Reversal of memory and autism-related phenotypes in Tsc2+/- mice via inhibition of Nlgn1

Tuberous sclerosis complex (TSC) is a rare monogenic disorder co-diagnosed with high rates of autism and is caused by loss of function mutations in the TSC1 or TSC2 genes. A key pathway hyperactivated in TSC is the mammalian/mechanistic target of rapamycin complex 1 (mTORC1), which regulates cap-dependent mRNA translation. We previously demonstrated that exaggerated cap-dependent translation leads to autism-related phenotypes and increased mRNA translation and protein expression of Neuroligin 1 (Nlgn1) in mice. Inhibition of Nlgn1 expression reversed social behavior deficits in mice with increased cap-dependent translation. Herein, we report elevated translation of Nlgn1 mRNA and an increase in its protein expression.
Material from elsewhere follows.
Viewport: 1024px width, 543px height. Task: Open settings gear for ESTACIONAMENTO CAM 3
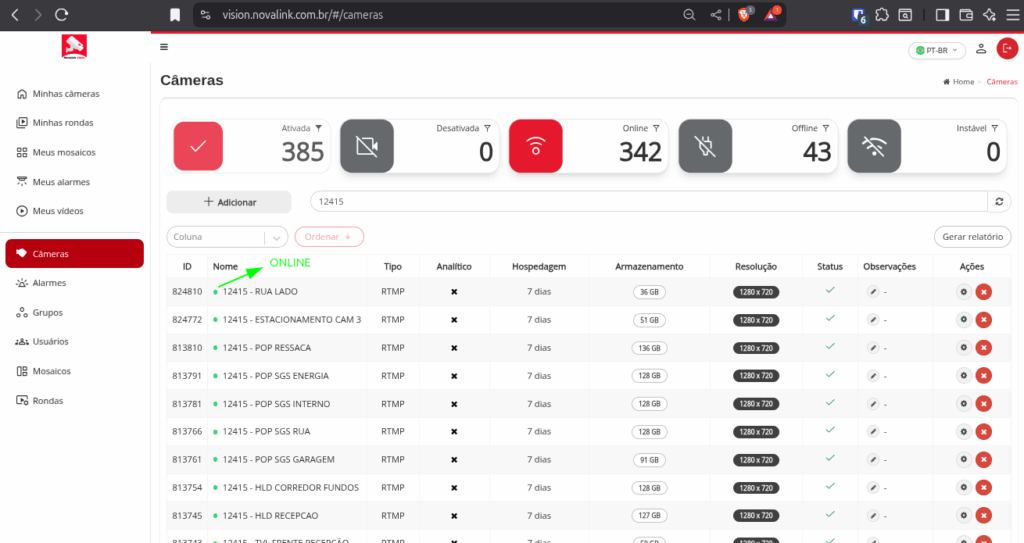(x=963, y=320)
Genetic or pharmacological inhibition of Nlgn1 expression in Tsc2 ( +/- ) mice rescued impaired hippocampal mGluR-LTD, contextual discrimination and social behavior deficits in Tsc2 ( +/- ) mice, without correcting mTORC1 hyperactivation. Thus, we demonstrate that reduction of Nlgn1 expression in Tsc2 ( +/- ) mice is a new therapeutic strategy for TSC and potentially other neurodevelopmental disorders.

Automated summary

Inhibition of Nlgn1 expression in TSC mouse models can rescue cognitive and social behavior deficits without affecting mTORC1 hyperactivation.